Ensure that Microsoft Azure network security groups (NSGs) do not allow unrestricted access on TCP ports 20 and 21 in order to protect against attackers that use brute force methods to gain access to Azure virtual machines associated with these NSGs. TCP ports 20 and 21 are used for data transfer and communication by the File Transfer Protocol (FTP) client-server applications.

Risk Level

High

Address

Security

Compliance Standards

GDPR, SOC2, NISTCSF, PCIDSS, FedRAMP

Triage and Remediation

Remediation

To remediate unrestricted FTP access to Port 20 in Azure, follow these steps:

  1. Open the Azure portal and navigate to the Virtual Machine (VM) that has unrestricted FTP access to Port 20.

  2. Stop the VM by clicking on the “Stop” button at the top of the VM’s overview page.

  3. Once the VM is stopped, click on the “Networking” tab in the left-hand menu.

  4. Click on the “Add inbound port rule” button.

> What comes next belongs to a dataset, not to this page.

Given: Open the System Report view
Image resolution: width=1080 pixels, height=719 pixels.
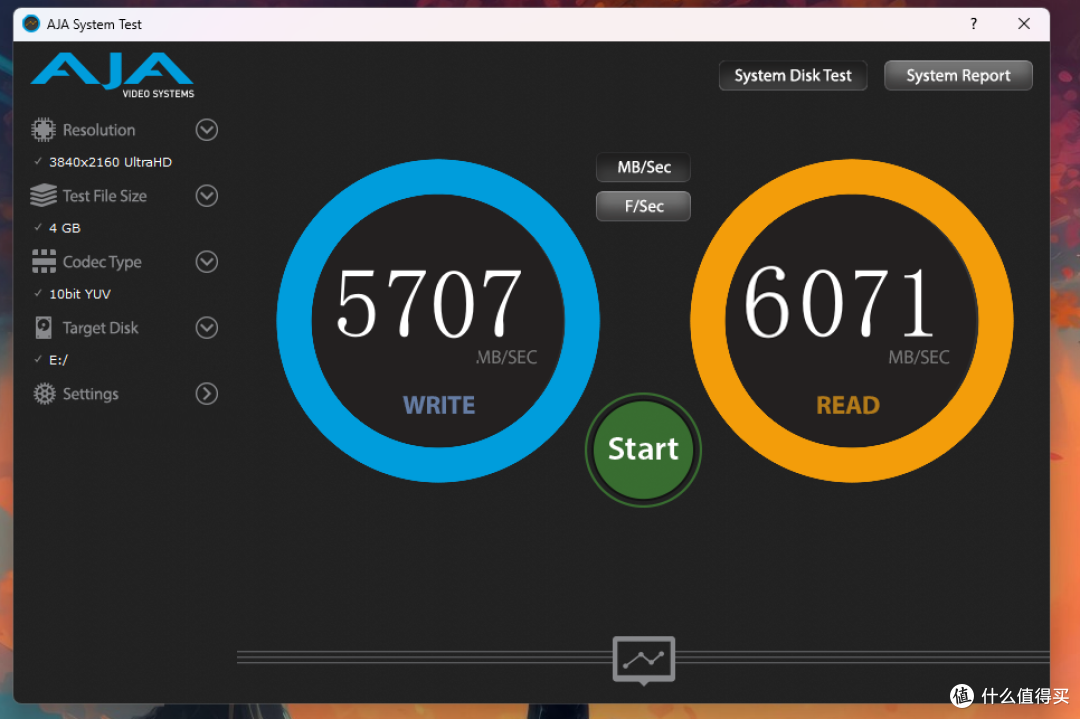Looking at the screenshot, I should tap(957, 76).
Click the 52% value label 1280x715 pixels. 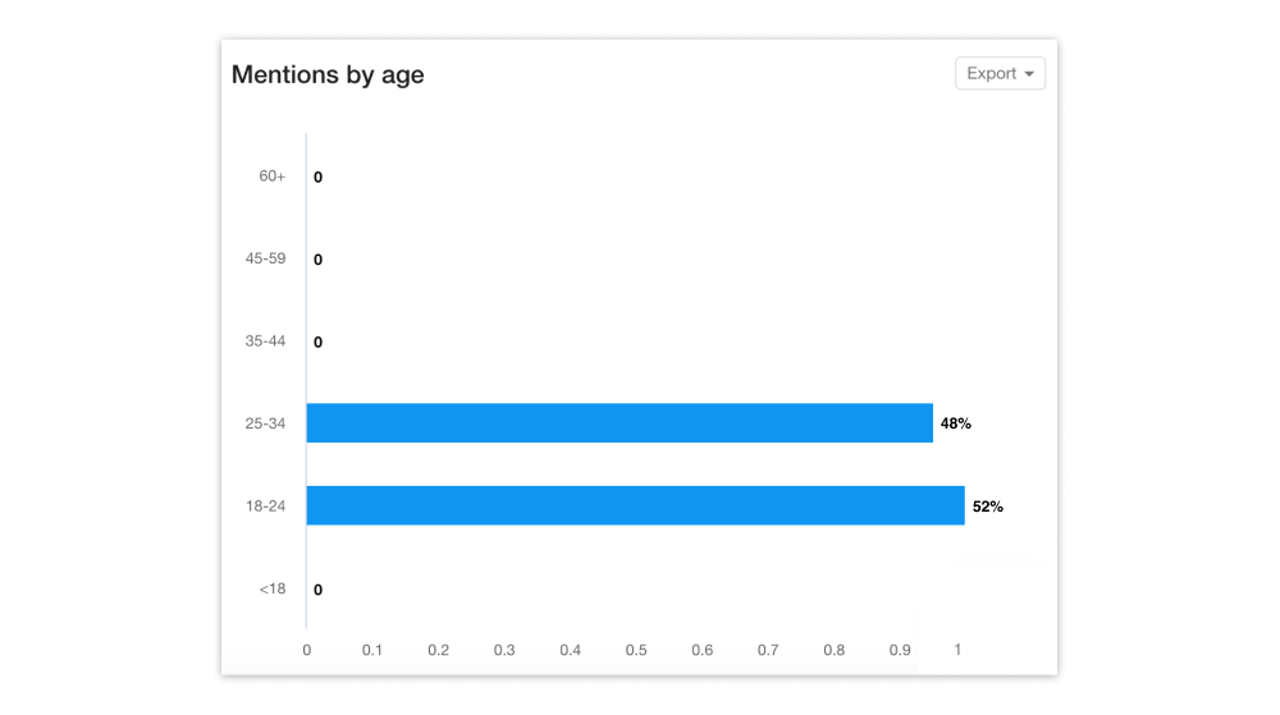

  5. In the “Add inbound security rule” dialog, configure the following settings:

  • Name: A descriptive name for the new rule.
  • Priority: A number that determines the order in which rules are evaluated (lower numbers are evaluated first).
  • Source: The IP address range or subnet that should be allowed to access Port 20. If you want to restrict access to a specific IP address, enter that IP address in the “Source IP addresses/CIDR ranges” field.
  • Destination port ranges: Enter “20” to restrict access to Port 20.
  • Protocol: Select “TCP” from the dropdown menu.
  • Action: Select “Allow” from the dropdown menu.
  1. Click on the “Add” button to create the new inbound security rule.

  2. Start the VM by clicking on the “Start” button at the top of the VM’s overview page.

By following these steps, you have remediated the unrestricted FTP access to Port 20 in Azure by restricting access to only the IP address range or subnet that should be allowed to access Port 20.